One of the noteworthy finds in this area is a fragment of a stone statuette depicting a seated figure (a deity or a worshipper?). The statuette, dating from the Late Bronze Age, is quite similar to two others discovered by the Yadin expedition in the lower city of Hazor.
Area A-4. The eastern approach to the palace was investigated, and an attempt was made to date the massive architectural elements partially uncovered in this area during the 2001 season. It is not yet clear whether these elements are indeed part of the approach to the Late Bronze Age palace, or whether they—in full or in part—should be dated to an earlier palace. A threshold and a large pillar base (1.8 m. in diameter, identical in shape and dimensions to the pair of pillar bases situated at the palace entrance) were discovered here. The location of the missing pillar base, which was robbed in antiquity, was determined by the gravel foundation on which it originally stood.
A group of standing stones (masseboth), most probably of cultic significance, were uncovered in what is likely to have been the center of the palace approach.
The massive walls unearthed in Area A-4 were severely damaged due to having been turned into a ‘stone quarry’ by the builders of Hazor in later periods; thus, the dating of all these architectural elements, as well as that of the masseboth, is a difficult issue, to be pursued further in 2003.
Area A-5. Remains of the late Iron Age, investigated in this area, belong to the late ninth and mainly to the eighth century BCE, the last before the Assyrian conquest. These Iron Age dwellings were built upon the fill of the moat which had originally protected the tenth-century casemate wall on the east. When, in the ninth century, the city was expanded eastwards, the moat—now within the city’s confines—was filled and houses built upon that fill.

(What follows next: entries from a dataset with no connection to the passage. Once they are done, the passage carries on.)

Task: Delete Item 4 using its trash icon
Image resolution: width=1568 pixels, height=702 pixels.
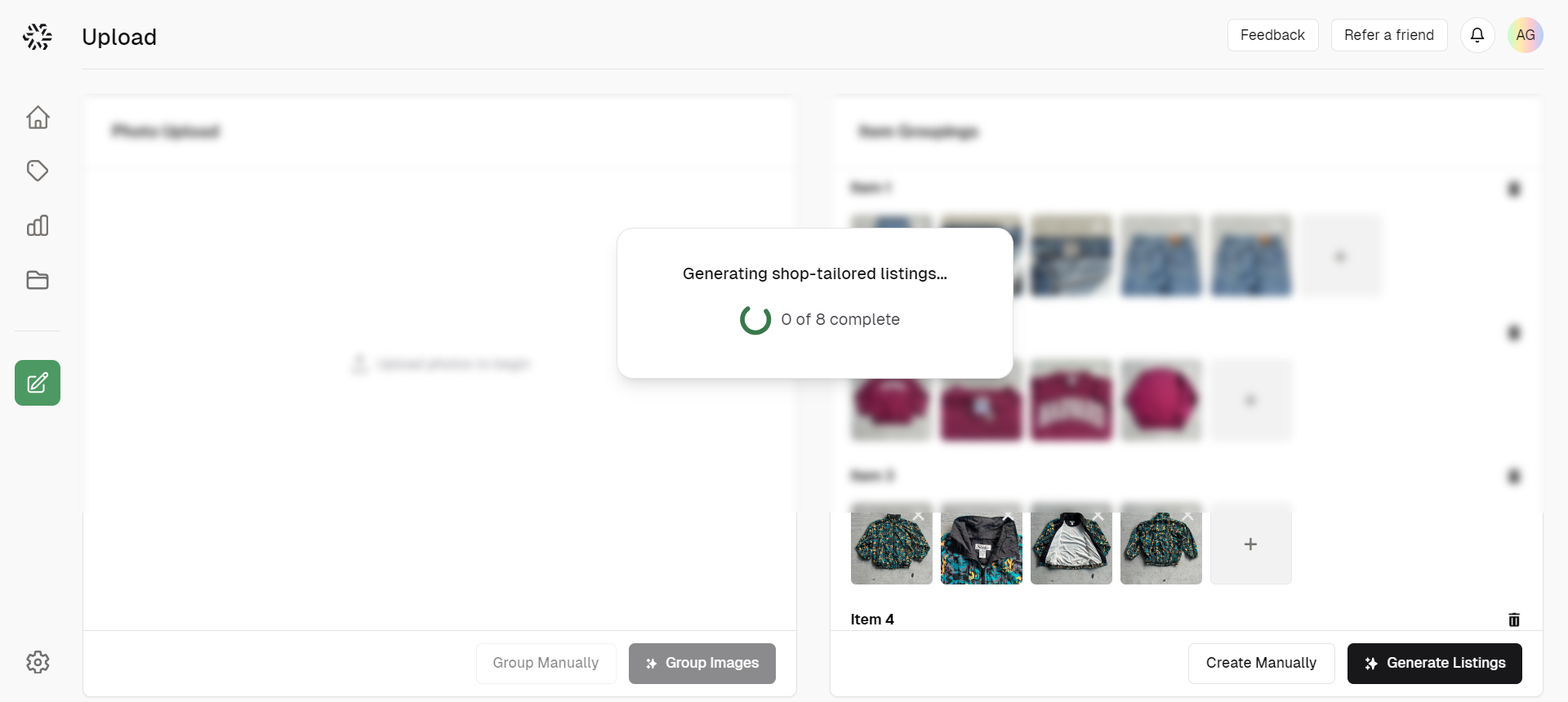Action: coord(1515,620)
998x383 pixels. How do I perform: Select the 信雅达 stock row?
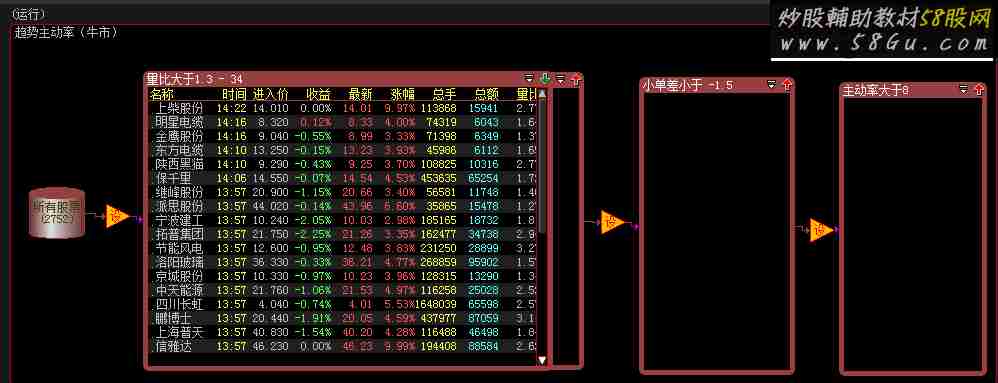342,346
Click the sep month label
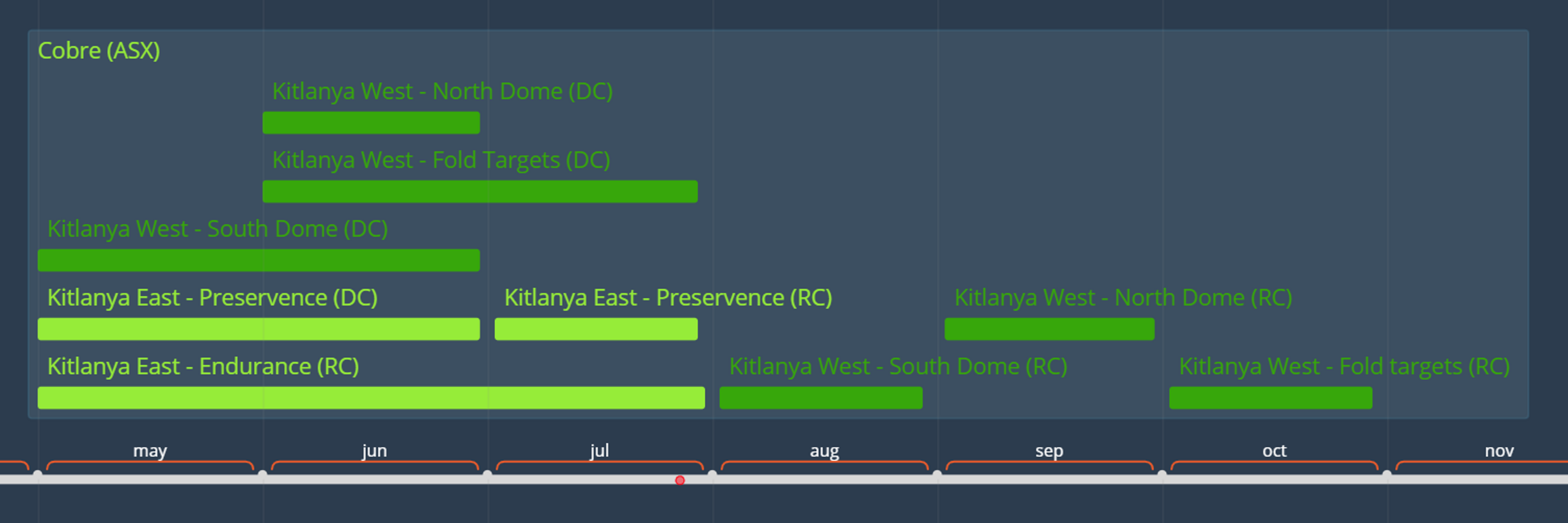1568x523 pixels. (1049, 451)
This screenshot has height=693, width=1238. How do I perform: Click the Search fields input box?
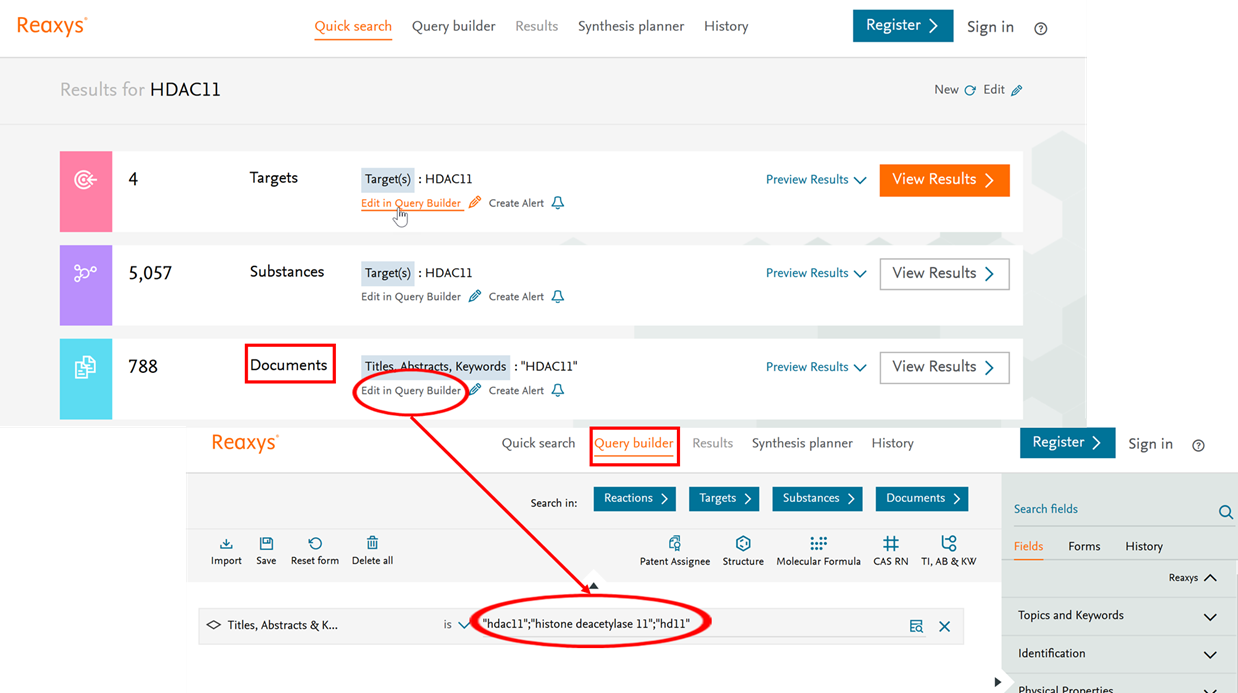(1110, 509)
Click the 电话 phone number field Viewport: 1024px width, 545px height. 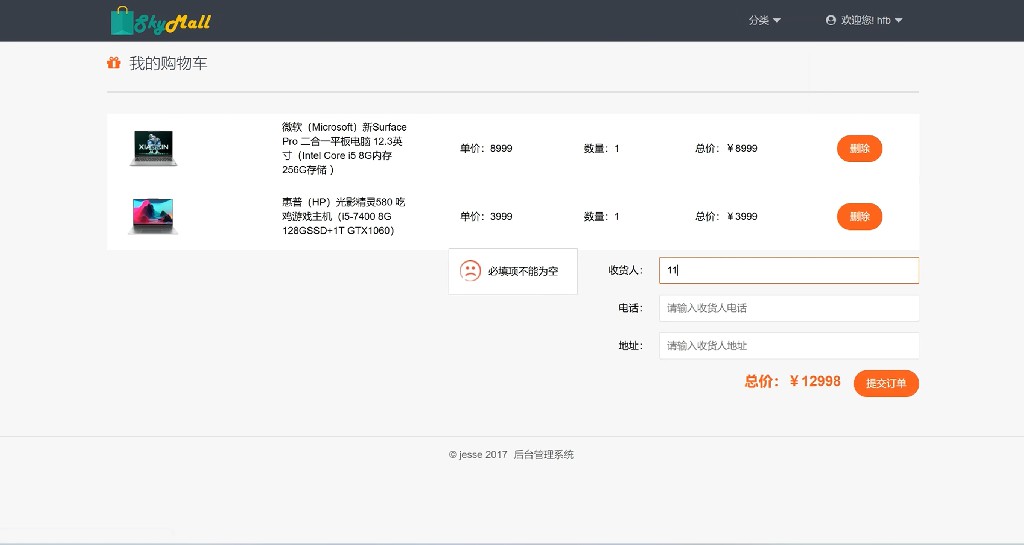click(x=788, y=308)
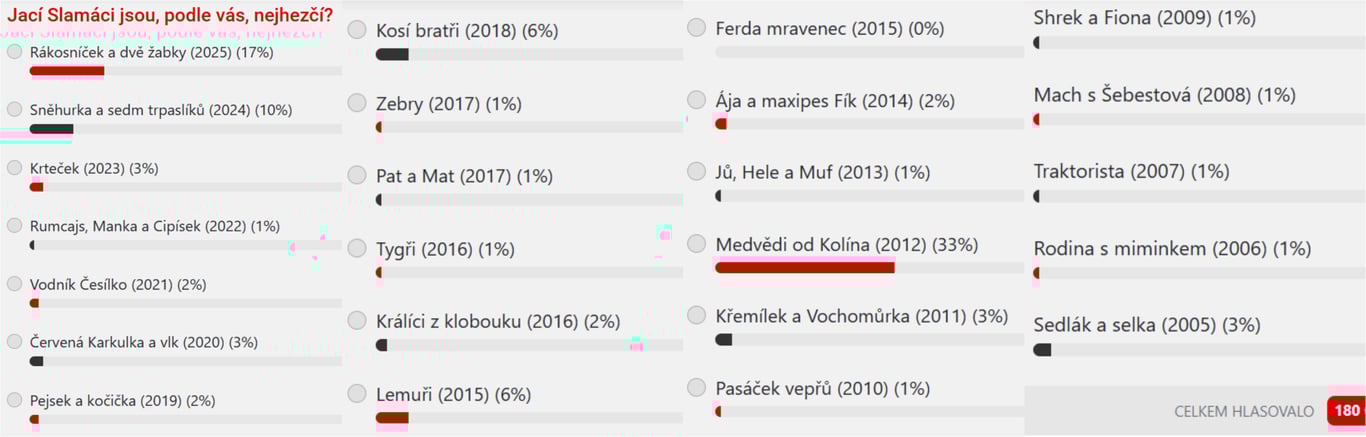The height and width of the screenshot is (437, 1366).
Task: Select Křemílek a Vochomůrka (2011) radio button
Action: click(x=697, y=316)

Huge mud-brick walls—partly exposed in previous seasons (see IEJ 50 : 247–248)—were encountered underneath the Iron Age houses. These walls, preserved to a considerable height, are most probably part of a fortification system. This is apparently the location of the Bronze Age city gate leading to Hazor’s acropolis. Indeed, the approach to the upper city throughout the Iron Age (as well as today) was from the east, a location dictated by the site’s topography.
The moat and the Iron Age dwellings penetrated to a great depth, causing damage to the earlier strata. Although the mud-brick walls are clearly dated to the Bronze Age, it is not year clear whether they were constructed in the Late Bronze Age, or earlier—in the Middle Bronze Age. This issue will be further investigated in the next season, following the removal of all the superimposed Iron Age remains.
Preservation and Restoration
As in all previous seasons, work continued on the preservation and restoration of the palace, focusing on the restoration of the decayed mud-brick walls of the throne room. Additional work has been undertaken in preparation for the erection of a protective roof, to span the entire palace. This roof will ensure the preservation of the palace and will enable the site to be opened to the public after completion of all the restoration work. We plan to complete the construction of the roof within six months after the end of the present season.